:: Supplied passage ::
⟨
# Adoption



## Blue_star

I'm 22 and considering adoption for my baby as I am still in University. I would want an open adoption but I fear that after seeing the baby I will not be able to give it away and just end up in tears the entire time.

Does anyone on here know anything about adoption in Canada or has ever adopted or had an experience with adoption? also would I have to get permission from the father of the baby that type of thing? 

I have so many questions about it.


----------



## Ozzieshunni

Just wanted to offer :hugs: I hope you can get some answers.

Would keeping the baby be an option? Loads of mothers go to university and have children :flower:


----------



## CanadianMaple

I think you're very brave for even considering it. I'm in Canada and know of someone who did an open adoption. They stayed in touch and sent pictures a few times a year. The birth mother was always happy to see her daughter was growing up happy and the adoptive parents were so thankful to have the birth mother in their lives.
⟩
:: Direction 1 ::
Reproduce the rows from the one containing "Task: Click the share page icon" through the end of the rows.
The adoption thread above has no connection to the rows that come after it.

:: Data provided ::
⟨
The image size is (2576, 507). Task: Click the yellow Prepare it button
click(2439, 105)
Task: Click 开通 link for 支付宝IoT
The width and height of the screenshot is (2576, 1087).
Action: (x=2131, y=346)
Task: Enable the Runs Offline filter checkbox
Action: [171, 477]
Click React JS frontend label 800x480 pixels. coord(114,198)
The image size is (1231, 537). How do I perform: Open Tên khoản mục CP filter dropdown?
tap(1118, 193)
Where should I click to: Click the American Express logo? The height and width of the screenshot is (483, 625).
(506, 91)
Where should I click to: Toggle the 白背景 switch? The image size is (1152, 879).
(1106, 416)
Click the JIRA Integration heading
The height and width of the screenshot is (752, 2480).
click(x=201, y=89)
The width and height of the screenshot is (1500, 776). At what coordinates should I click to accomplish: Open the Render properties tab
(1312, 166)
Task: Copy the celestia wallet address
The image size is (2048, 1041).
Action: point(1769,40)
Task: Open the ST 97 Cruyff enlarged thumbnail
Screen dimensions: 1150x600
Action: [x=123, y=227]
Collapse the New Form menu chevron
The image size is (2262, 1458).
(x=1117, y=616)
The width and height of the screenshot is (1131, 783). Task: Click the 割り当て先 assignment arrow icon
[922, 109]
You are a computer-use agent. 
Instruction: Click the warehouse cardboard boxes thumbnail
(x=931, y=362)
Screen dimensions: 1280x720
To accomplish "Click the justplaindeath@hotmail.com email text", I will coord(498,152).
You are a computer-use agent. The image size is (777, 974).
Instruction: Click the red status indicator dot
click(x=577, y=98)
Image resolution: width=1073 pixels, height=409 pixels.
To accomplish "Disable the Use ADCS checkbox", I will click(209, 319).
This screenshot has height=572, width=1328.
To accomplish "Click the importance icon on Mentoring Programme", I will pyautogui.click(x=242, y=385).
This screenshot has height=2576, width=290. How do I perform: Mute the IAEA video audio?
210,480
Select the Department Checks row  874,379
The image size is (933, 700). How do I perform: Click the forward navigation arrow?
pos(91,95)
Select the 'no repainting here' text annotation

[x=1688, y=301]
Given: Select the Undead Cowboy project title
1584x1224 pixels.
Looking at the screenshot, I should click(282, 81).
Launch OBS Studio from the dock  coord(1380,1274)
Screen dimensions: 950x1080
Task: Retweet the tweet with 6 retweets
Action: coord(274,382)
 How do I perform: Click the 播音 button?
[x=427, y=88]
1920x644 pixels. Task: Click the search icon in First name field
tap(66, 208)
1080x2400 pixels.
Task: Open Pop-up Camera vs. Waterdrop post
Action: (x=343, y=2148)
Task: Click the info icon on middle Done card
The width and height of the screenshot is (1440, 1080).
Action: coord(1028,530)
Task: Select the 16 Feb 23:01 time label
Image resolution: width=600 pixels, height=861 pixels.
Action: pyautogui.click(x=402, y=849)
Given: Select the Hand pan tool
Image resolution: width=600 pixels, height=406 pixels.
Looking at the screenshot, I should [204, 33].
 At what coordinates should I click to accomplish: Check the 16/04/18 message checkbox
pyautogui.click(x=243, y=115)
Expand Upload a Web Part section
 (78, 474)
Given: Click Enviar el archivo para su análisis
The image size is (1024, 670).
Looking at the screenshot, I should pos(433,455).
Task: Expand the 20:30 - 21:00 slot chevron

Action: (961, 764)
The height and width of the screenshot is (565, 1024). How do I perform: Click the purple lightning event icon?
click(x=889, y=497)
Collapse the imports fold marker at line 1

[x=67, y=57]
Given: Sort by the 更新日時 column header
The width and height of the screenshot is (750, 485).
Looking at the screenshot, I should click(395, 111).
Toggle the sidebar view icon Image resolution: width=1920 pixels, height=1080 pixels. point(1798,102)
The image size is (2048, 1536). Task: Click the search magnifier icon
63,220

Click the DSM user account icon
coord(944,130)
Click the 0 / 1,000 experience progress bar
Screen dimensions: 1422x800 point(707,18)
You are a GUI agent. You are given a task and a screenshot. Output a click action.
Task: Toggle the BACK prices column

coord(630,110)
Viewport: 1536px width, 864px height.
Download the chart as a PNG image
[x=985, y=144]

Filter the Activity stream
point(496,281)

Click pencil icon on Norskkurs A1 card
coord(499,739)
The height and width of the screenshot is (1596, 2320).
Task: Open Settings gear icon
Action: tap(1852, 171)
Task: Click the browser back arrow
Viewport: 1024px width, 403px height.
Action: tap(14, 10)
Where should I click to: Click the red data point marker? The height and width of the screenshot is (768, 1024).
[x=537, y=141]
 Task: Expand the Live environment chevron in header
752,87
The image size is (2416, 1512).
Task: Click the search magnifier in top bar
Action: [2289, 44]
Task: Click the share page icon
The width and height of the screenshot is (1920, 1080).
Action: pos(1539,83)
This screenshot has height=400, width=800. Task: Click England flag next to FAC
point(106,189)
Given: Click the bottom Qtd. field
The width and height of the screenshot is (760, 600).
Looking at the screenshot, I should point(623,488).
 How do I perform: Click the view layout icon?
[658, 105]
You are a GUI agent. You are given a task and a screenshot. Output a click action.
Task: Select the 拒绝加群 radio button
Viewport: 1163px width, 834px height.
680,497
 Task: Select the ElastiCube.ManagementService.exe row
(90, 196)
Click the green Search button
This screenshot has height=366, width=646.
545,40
⟩
:: Direction 2 ::
Continue the forum thread about adoption in Canada from where it stops.

:: Written answer 1 ::
Task: Click the share page icon
The width and height of the screenshot is (1920, 1080).
Action: pos(1539,83)
This screenshot has height=400, width=800. Task: Click England flag next to FAC
point(106,189)
Given: Click the bottom Qtd. field
The width and height of the screenshot is (760, 600).
Looking at the screenshot, I should point(623,488).
 How do I perform: Click the view layout icon?
[658, 105]
You are a GUI agent. You are given a task and a screenshot. Output a click action.
Task: Select the 拒绝加群 radio button
Viewport: 1163px width, 834px height.
680,497
 Task: Select the ElastiCube.ManagementService.exe row
(90, 196)
Click the green Search button
This screenshot has height=366, width=646.
545,40

:: Written answer 2 ::
What province are you in? We have done a bit of research about adoption and I can look through my links to try to help you.


----------



## Blue_star

I'm in Ontario:)


----------



## Jac.

Hey Blue_star, I sent you a pm a while back after reading about your situation. I just came into this forum section as I'm thinking of fostering. I live in Ontario as well, and my husband was adopted, I could find out some stuff from his parents for you, but I would love to help you out. I would hate for you to miss out on an opportunity with your baby and with your schooling. If you want to PM me back, that's great!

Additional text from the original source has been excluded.